As a result, the closer the position is to either end of the
display image in the horizontal direction, the higher the luminance
tends to be. Thus, according to this mode, the light source unit
can let the observer clearly see the inside part of the display
image indicating relatively important information with an adequate
luminance while letting the observer visually recognize the whole
part of the display image.
Embodiment
[0033] A preferred embodiment of the present invention will be
explained hereinafter with reference to the drawings.
[0034] [Configuration of Head-Up Display]
[0035] FIG. 1 illustrates the schematic configuration of a head-up
display 100. As illustrated in FIG. 1, the head-up display 100
according to the embodiment includes a light source unit 1 and a
combiner 16, and is installed in a vehicle having a front window
25, a ceiling board 27, a hood 28 and a dashboard 29.

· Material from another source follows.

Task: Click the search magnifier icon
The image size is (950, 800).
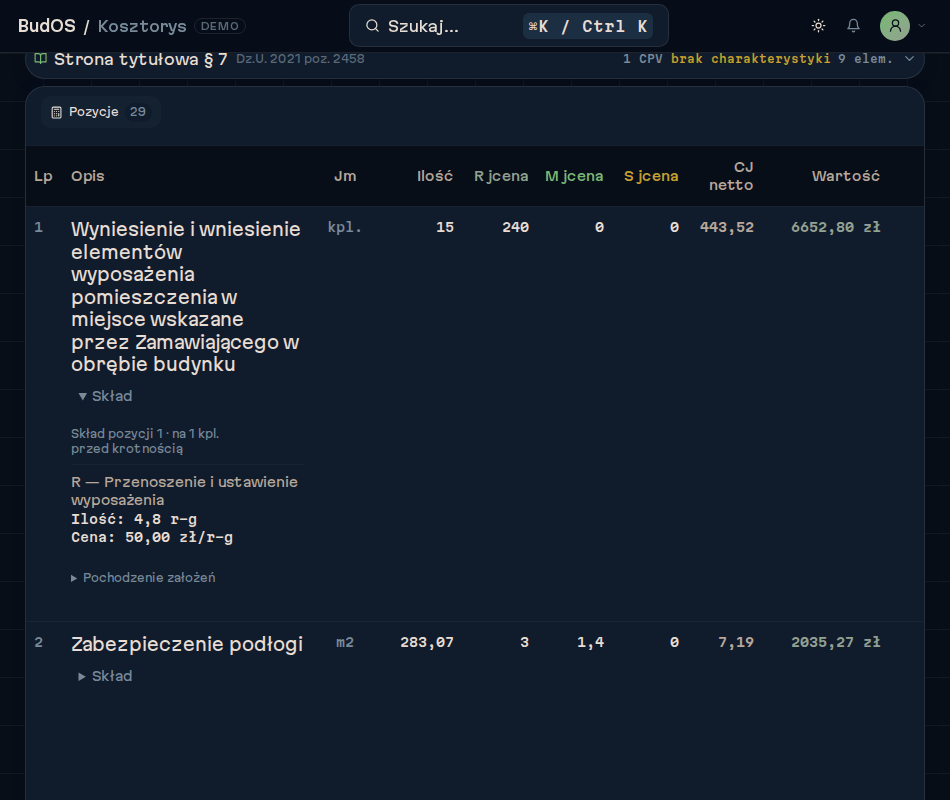Action: [x=373, y=26]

[0036] The light source unit 1 is provided on the ceiling board 27
in the vehicle interior, and emits the light for displaying an
image illustrating driver assist information towards the combiner
16. Examples of the driver assist information include a position of
the vehicle, running speed of the vehicle, map information, and
facility information. In particular, the light source unit 1
generates an intermediate image in the light source unit 1, and
emits the light for displaying the image towards the combiner 16
thereby to let the driver visually recognize the virtual image "Iv"
via the combiner 16.
[0037] The display image emitted from the light source unit 1 is
projected onto the combiner 16, and the combiner 16 shows the
display image as the virtual image Iv by reflecting the display
image towards the eye point "Pe" of the driver. The combiner 16 has
a support shaft 15 provided on the ceiling board 27 and rotates on
the support shaft 15. For example, the support shaft 15 is provided
on the ceiling board 27 near the top edge of the front window 25,
i.e., near the position of a sun visor (not shown) for the
driver.
[0038] [Configuration of Light Source Unit]

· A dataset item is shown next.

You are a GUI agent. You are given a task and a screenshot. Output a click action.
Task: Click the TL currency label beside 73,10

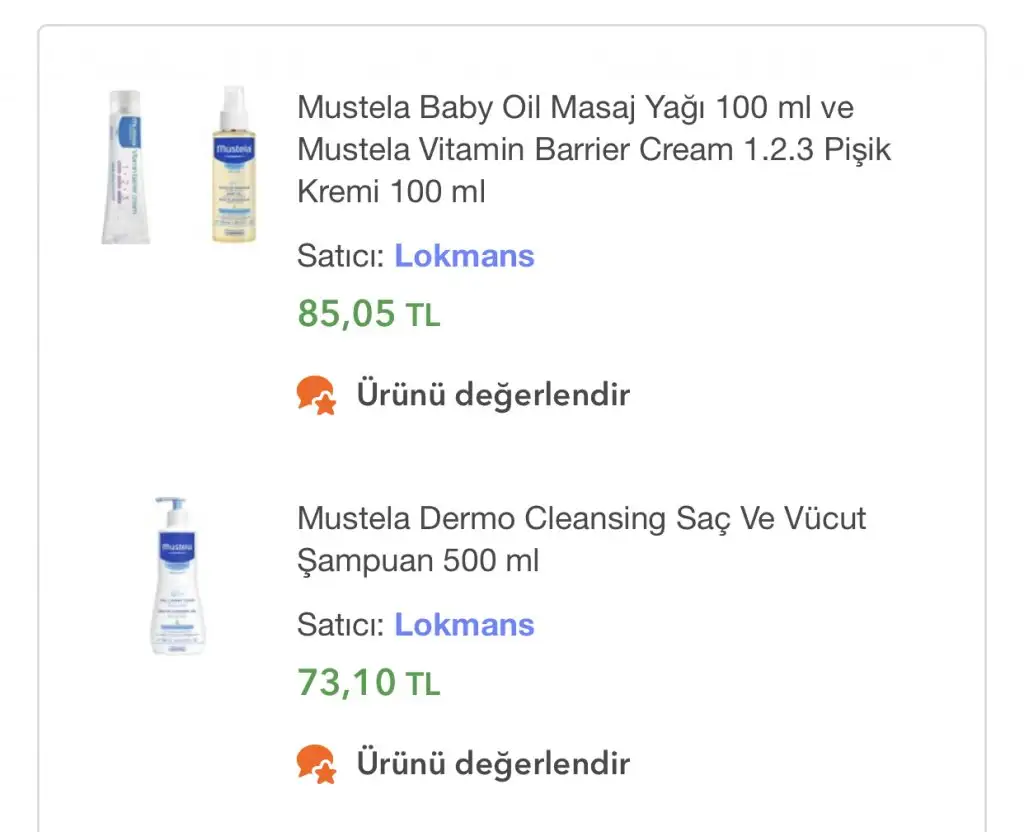point(422,686)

[0039] FIG. 2 is a configuration diagram of apart of the light
source unit 1. As shown in FIG. 2, the light source unit 1 includes
an image signal input unit 2, a video ASIC 3, a frame memory 4, a
ROM 5, a RAM 6, a laser driver ASIC 7, a MEMS control unit 8, a
laser light source unit 9, a MEMS mirror 10 and an optical element
11 for generating an intermediate image.
[0040] The image signal input unit 2 receives the image signal from
the outside and outputs the image signal to the video ASIC 3.
[0041] The video ASIC 3 is formed as an ASIC (Application Specific
Integrated Circuit) and controls the laser driver ASIC 7 and the
MEMS control unit 8 based on the image signal inputted by the image
signal input unit 2 and a scanning position information "Sc"
inputted by the MEMS mirror 10. The video ASIC 3 includes a
sync/image separator 31, a bit data converter 32, a light emission
pattern converter 33 and a timing controller 34.
[0042] The sync/image separator 31 separates the image signal
inputted by the image signal input unit 2 into a synchronous signal
and image data displayed on a screen that is an image displaying
unit, and writes the image data into the frame memory 4.
[0043] The bit data converter 32 reads out the image data written
into the frame memory 4, and converts the image data into bit
data.
[0044] The light emission pattern converter 33 converts the bit
data converted by the bit data converter 32 into a signal
indicating a light emission pattern of each laser.
[0045] The timing controller 34 controls an operation timing of the
sync/image separator 31 and the bit data converter 32.
Additionally, the timing controller 34 also controls an operation
timing of the MEMS control unit 8 to be described later.
[0046] The image data separated by the sync/image separator 31 is
written into the frame memory 4. The ROM 5 stores a control program
and data for operating the video ASIC 3. The RAM 6 functions as a
working memory of the video ASIC 3, and the video ASIC 3
sequentially reads and writes various data of the RAM 6.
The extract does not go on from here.